Items from a dataset:

• • • • •

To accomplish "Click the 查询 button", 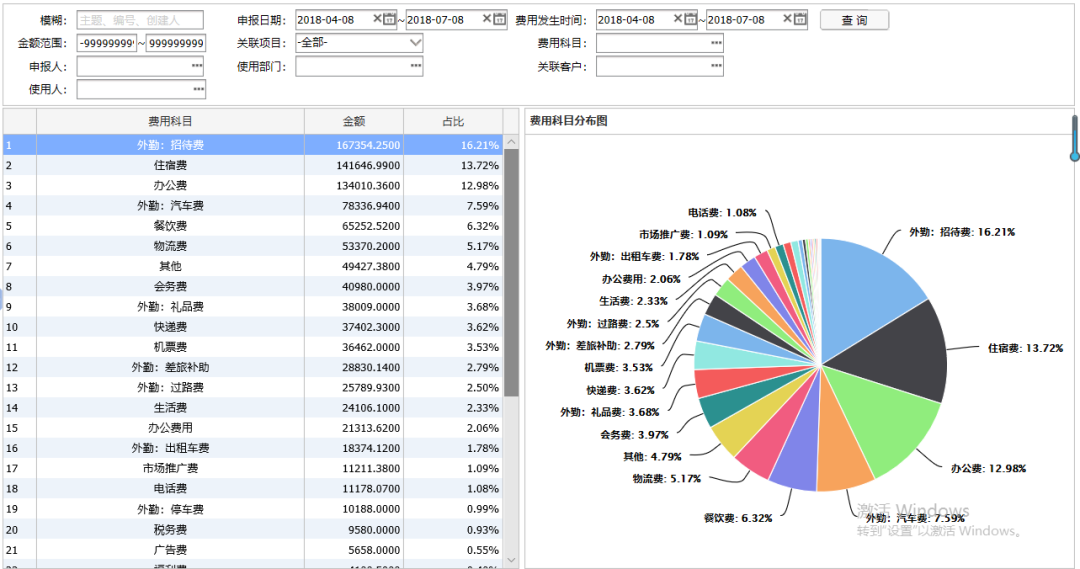I will click(853, 20).
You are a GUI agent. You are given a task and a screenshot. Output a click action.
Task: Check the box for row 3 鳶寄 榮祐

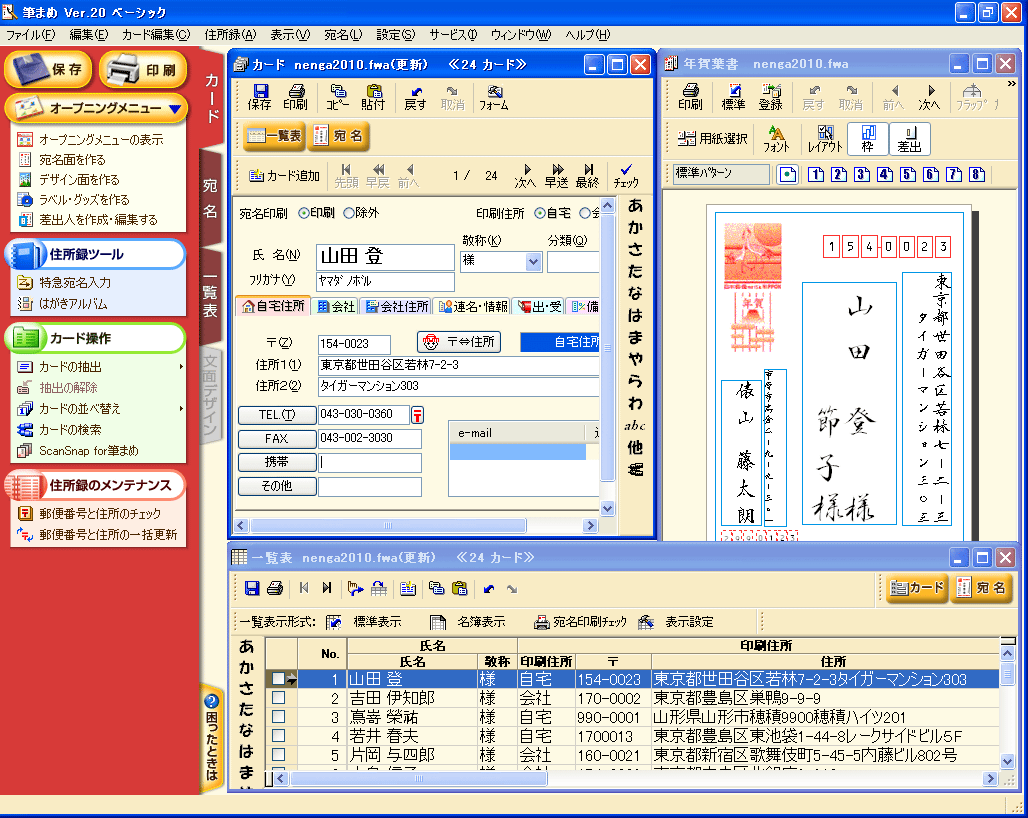279,717
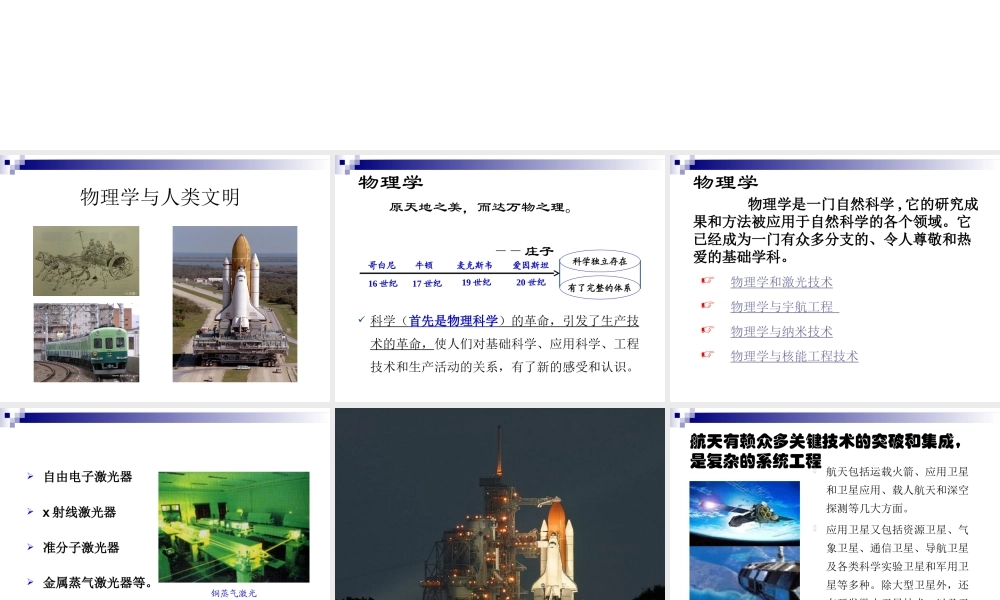Open the 物理学和激光技术 hyperlink
1000x600 pixels.
tap(780, 281)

• • • • •

What is being asked:
Your answer must be the lines from the one containing "You are a GUI" through the final line of the entries, duplicated exactly, with both ends kept and all pictures left out.

Response to this task:
You are a GUI agent. You are given a task and a screenshot. Output a click action.
Task: Check the box for row 3 鳶寄 榮祐

279,717
Open the 物理学和激光技术 hyperlink
1000x600 pixels.
tap(780, 281)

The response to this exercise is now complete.